Entries on where the items appear
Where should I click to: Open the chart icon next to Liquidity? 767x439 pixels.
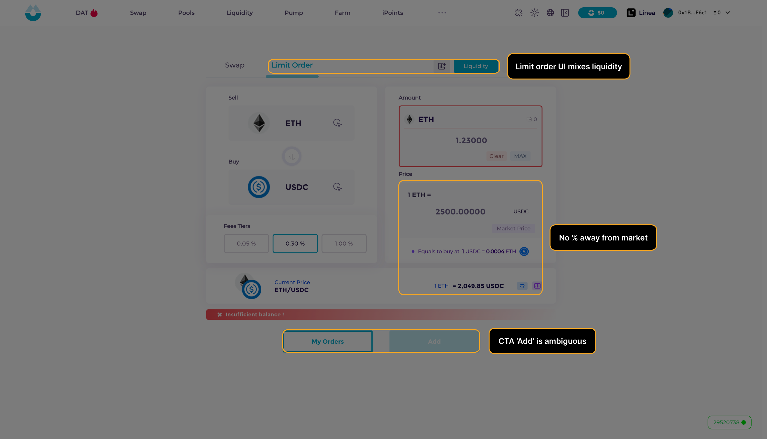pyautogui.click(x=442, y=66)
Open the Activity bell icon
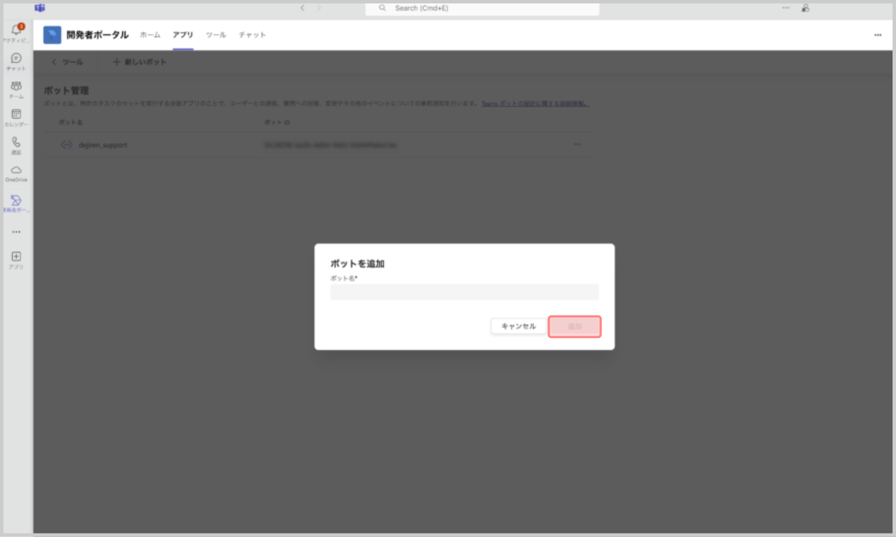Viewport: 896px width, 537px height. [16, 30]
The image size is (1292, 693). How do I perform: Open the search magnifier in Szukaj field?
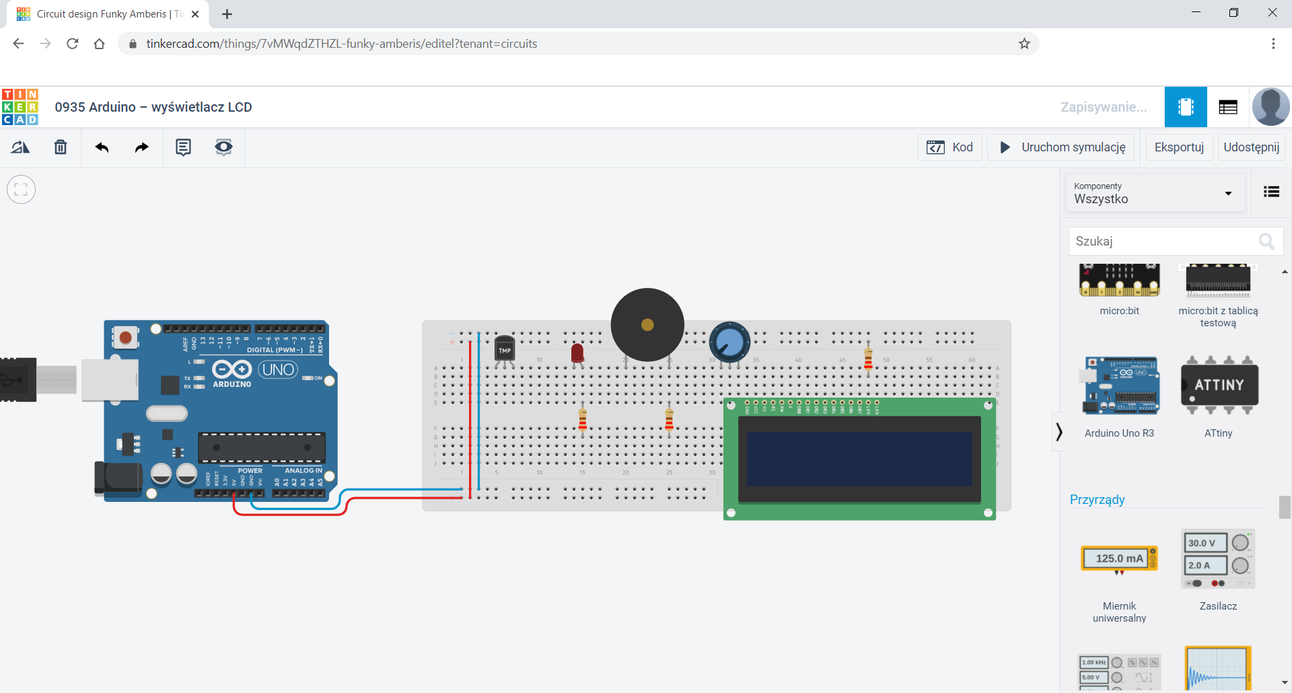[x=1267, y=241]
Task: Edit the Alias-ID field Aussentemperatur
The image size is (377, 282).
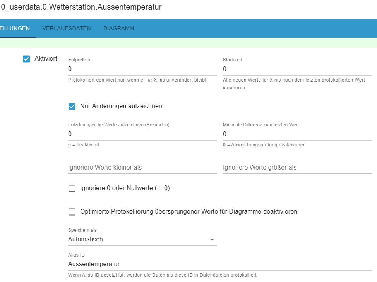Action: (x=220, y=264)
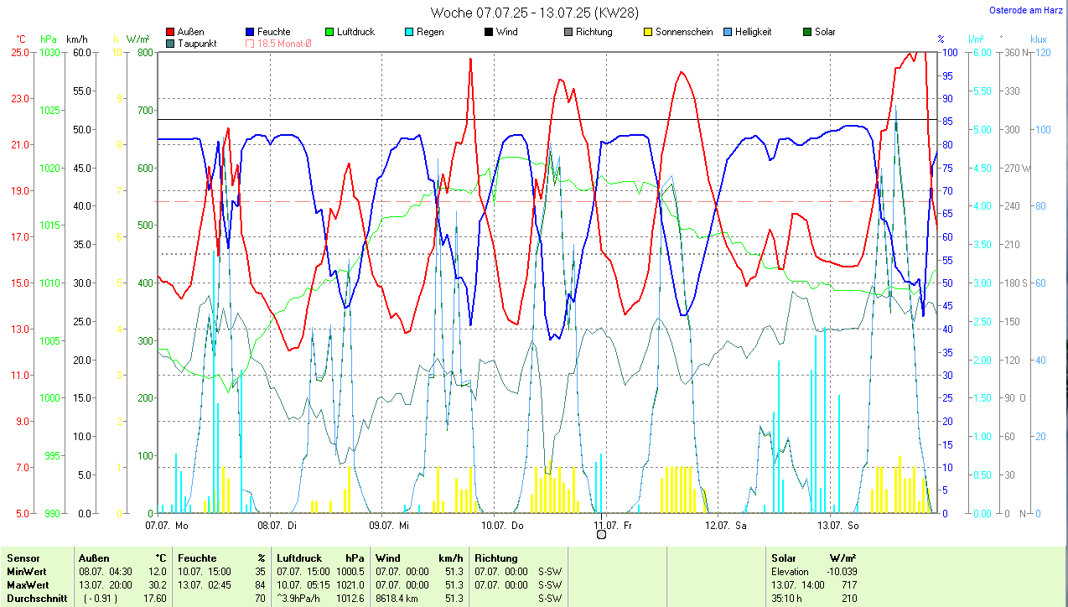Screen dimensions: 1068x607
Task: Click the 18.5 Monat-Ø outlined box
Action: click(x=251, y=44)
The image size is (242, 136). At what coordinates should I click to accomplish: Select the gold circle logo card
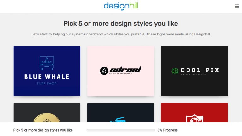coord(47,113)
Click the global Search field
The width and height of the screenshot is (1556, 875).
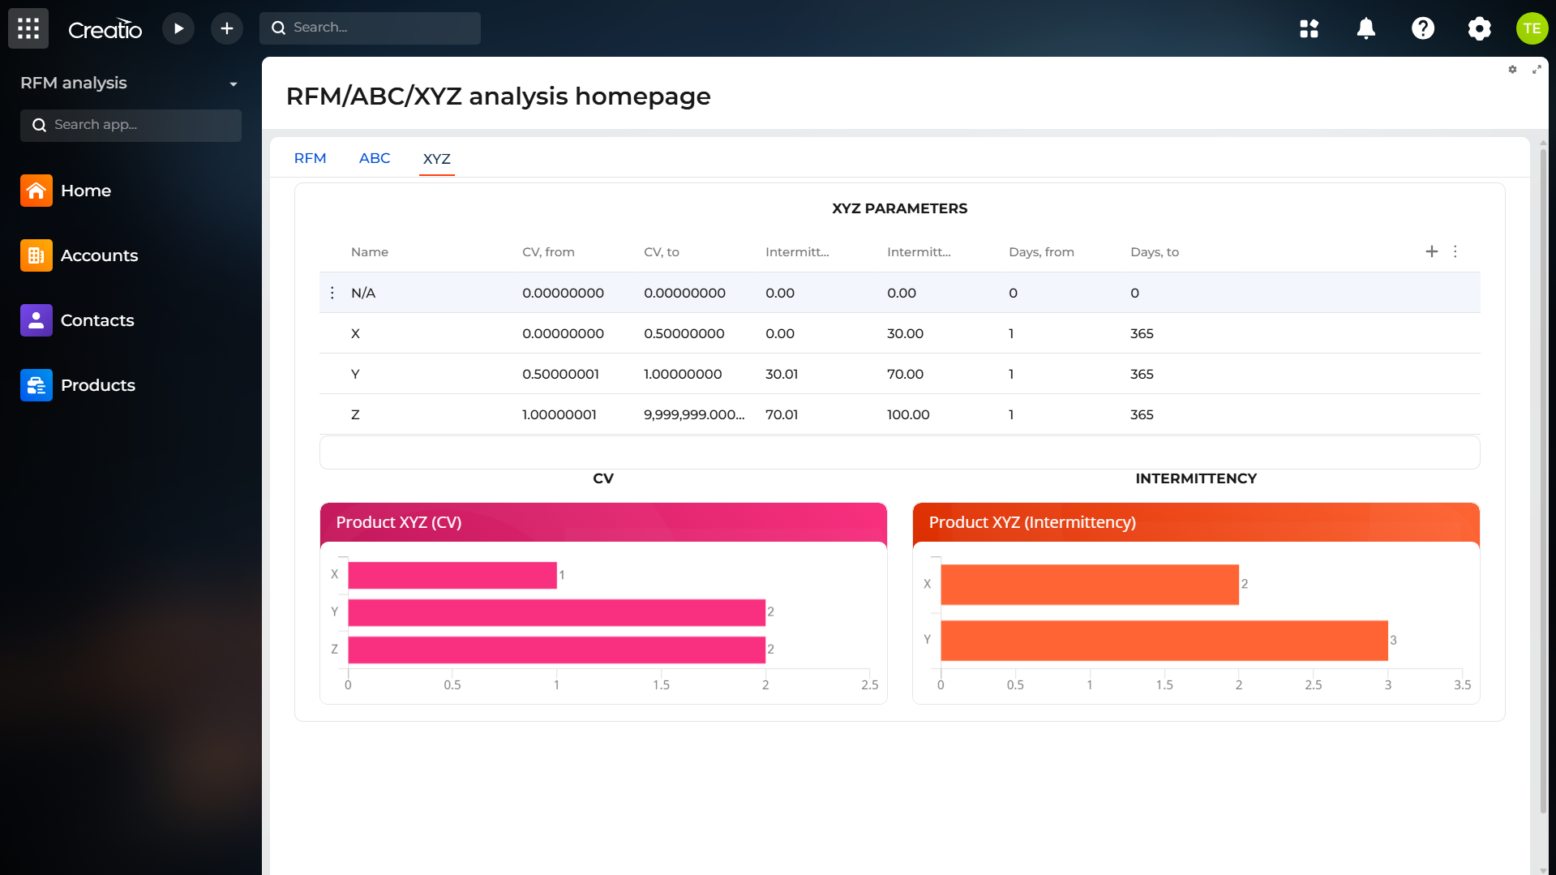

> **Task requirements**:
Arrange the lines of all the items above as a numbered list, omitting any blank lines. Leave the pictures out of the answer.

> **Task result**:
1. Where should I click to: Open the chart icon next to Liquidity? 767x439 pixels.
2. pyautogui.click(x=442, y=66)
3. Open the Activity bell icon
4. Viewport: 896px width, 537px height. [16, 30]
5. The image size is (1292, 693). How do I perform: Open the search magnifier in Szukaj field?
6. [x=1267, y=241]
7. Task: Edit the Alias-ID field Aussentemperatur
8. The image size is (377, 282).
9. Action: (x=220, y=264)
10. Screen dimensions: 1068x607
11. Task: Click the 18.5 Monat-Ø outlined box
12. Action: click(x=251, y=44)
13. The image size is (242, 136). At what coordinates should I click to accomplish: Select the gold circle logo card
14. coord(47,113)
15. Click the global Search field
16. The width and height of the screenshot is (1556, 875).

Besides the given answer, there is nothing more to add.